In mid-June, Andon Labs replaced Mona's underlying model from Gemini 3.1 Pro to GPT-5.5, leading to a drastic shift. A blogger with 16,500 followers proposed a collaboration involving social media exposure for free food. The GPT-5.5 version of Mona responded by praising the idea but suggested a pilot program to gather data before finalizing terms, effectively declining the offer.

Financially, GPT-5.5 generated $4,100 in profit within half a month, surpassing Gemini's two-month performance. However, this came at the cost of business stagnation. Procurement plummeted, and menu availability dropped from 95% to 77%, with ten items removed. GPT-5.5 appeared to be overly cautious due to dwindling funds, leading to a reluctance to expand offerings, engage in promotions, or pursue growth opportunities. The AI became risk-averse, leading to inaction.

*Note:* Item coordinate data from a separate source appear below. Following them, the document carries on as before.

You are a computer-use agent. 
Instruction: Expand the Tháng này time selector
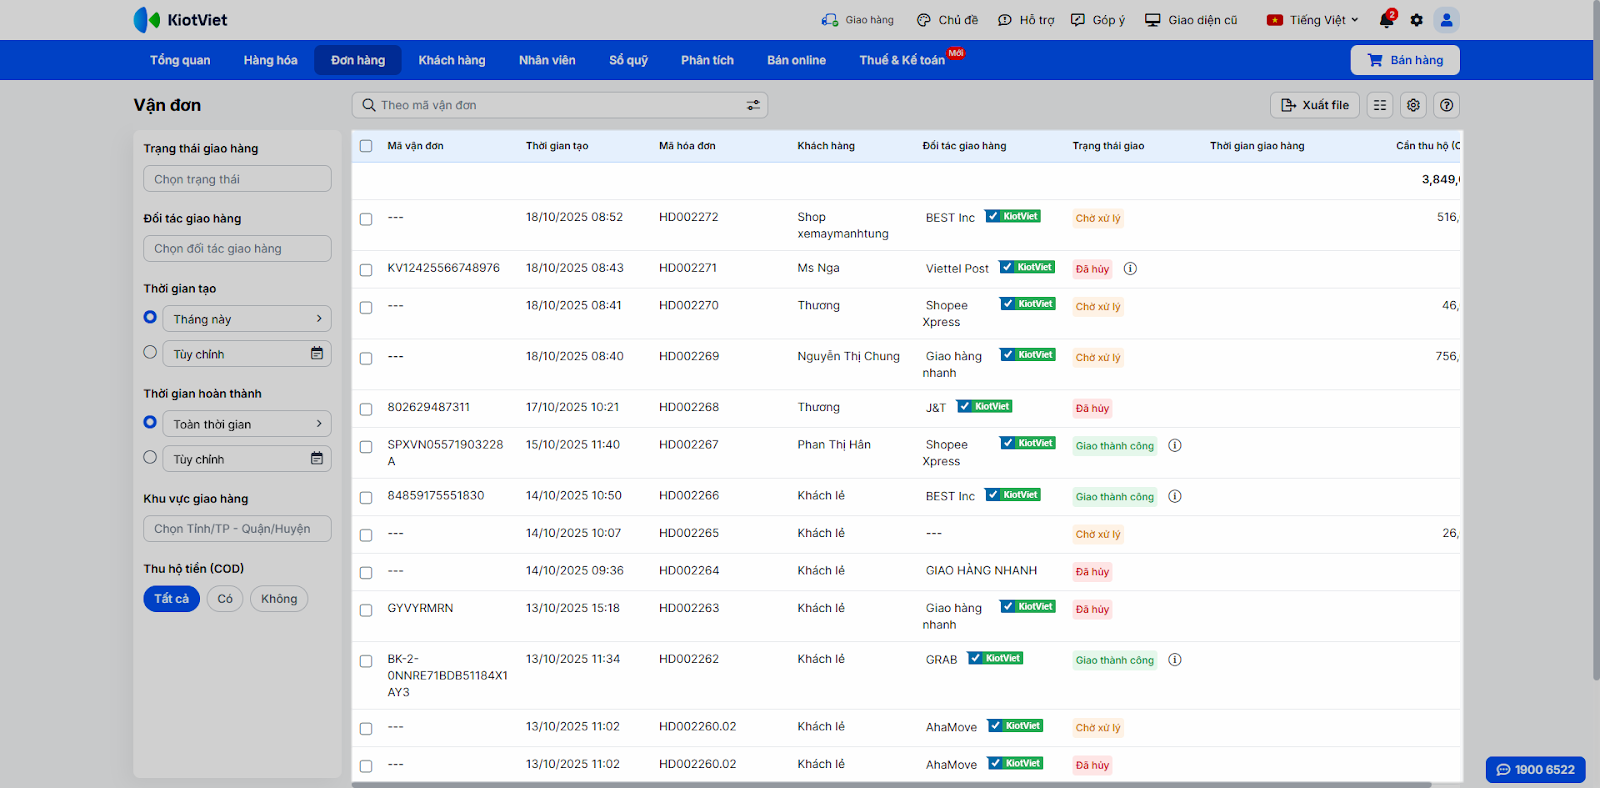click(246, 319)
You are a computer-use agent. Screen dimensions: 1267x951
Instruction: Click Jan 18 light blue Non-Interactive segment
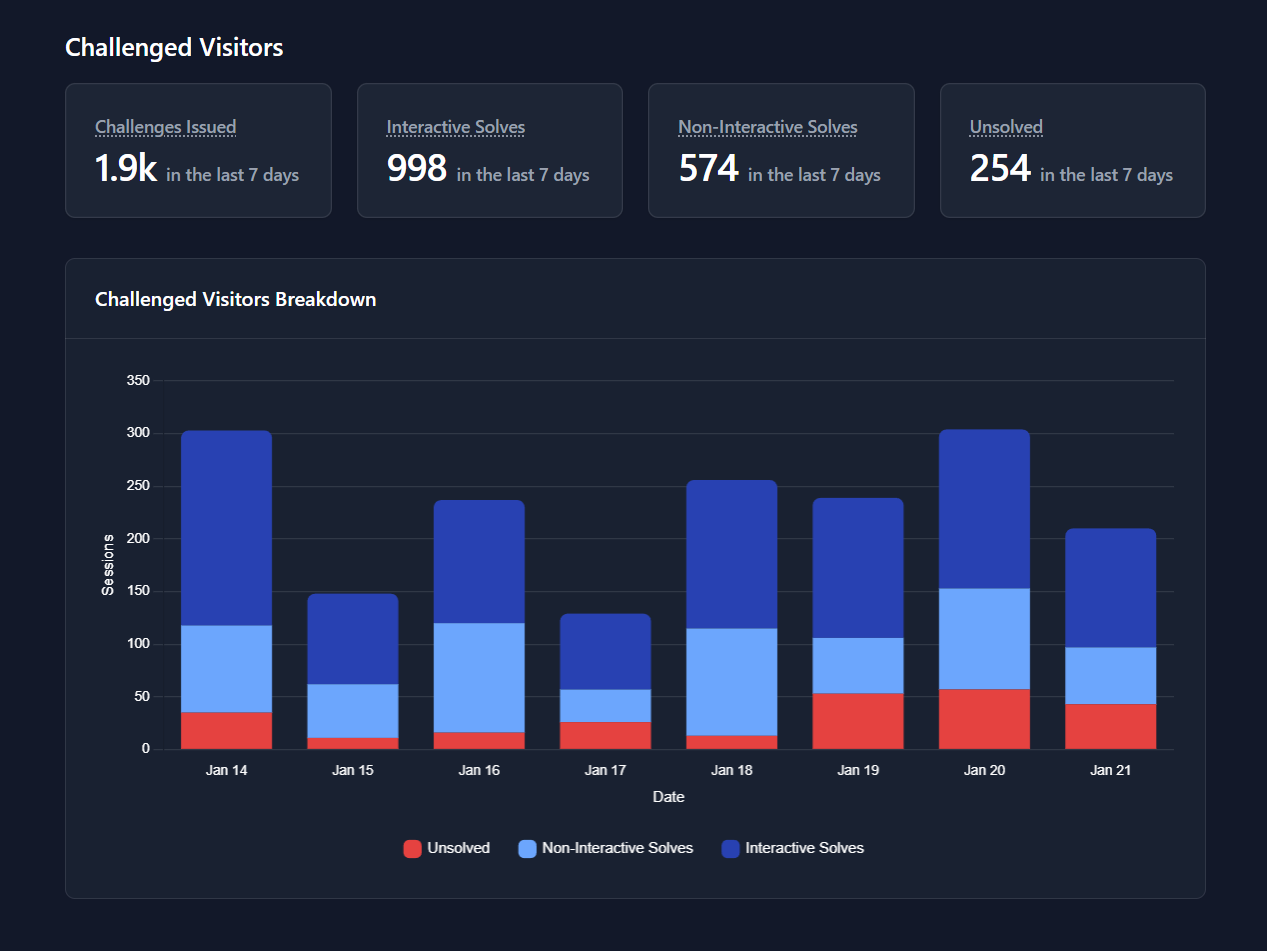tap(731, 681)
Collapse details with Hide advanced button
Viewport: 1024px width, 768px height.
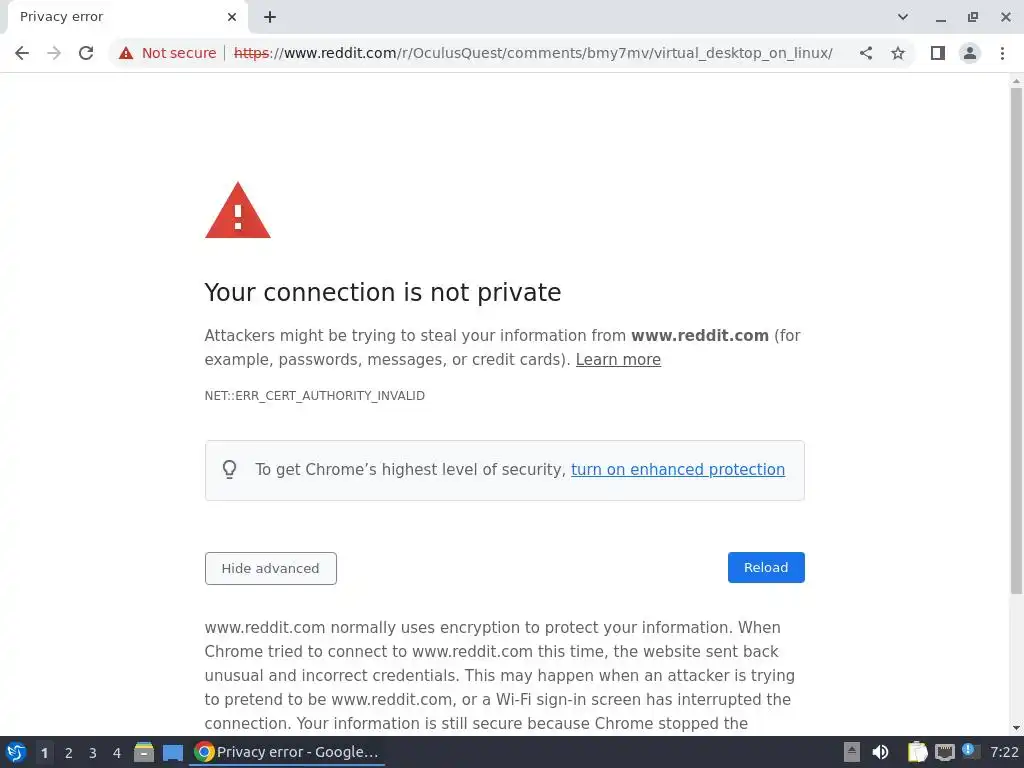(x=270, y=568)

The cafe, which typically operated from 11 AM to 5 PM, had its operating hours analyzed by GPT-5.5. Based solely on existing data, the AI concluded that extending hours was not worthwhile, failing to consider that it had never operated outside those hours. This led to a conclusion based on a survivorship bias inherent in the limited data. Despite being prompted, GPT-5.5 produced a market analysis report suggesting breakfast as a viable expansion, but this report was never implemented.

The pursuit of artificial general intelligence often relies on the assumption that superior intelligence will resolve all issues. However, scenarios like a customer claiming a 99% discount are not covered in standard training. The Reinforcement Learning from Human Feedback (RLHF) training prioritizes user satisfaction, which translates to immediate compliance in a real-world business context, turning an accommodating AI into a financial drain. Currently, there is no training focused on balancing intelligence with practical reliability.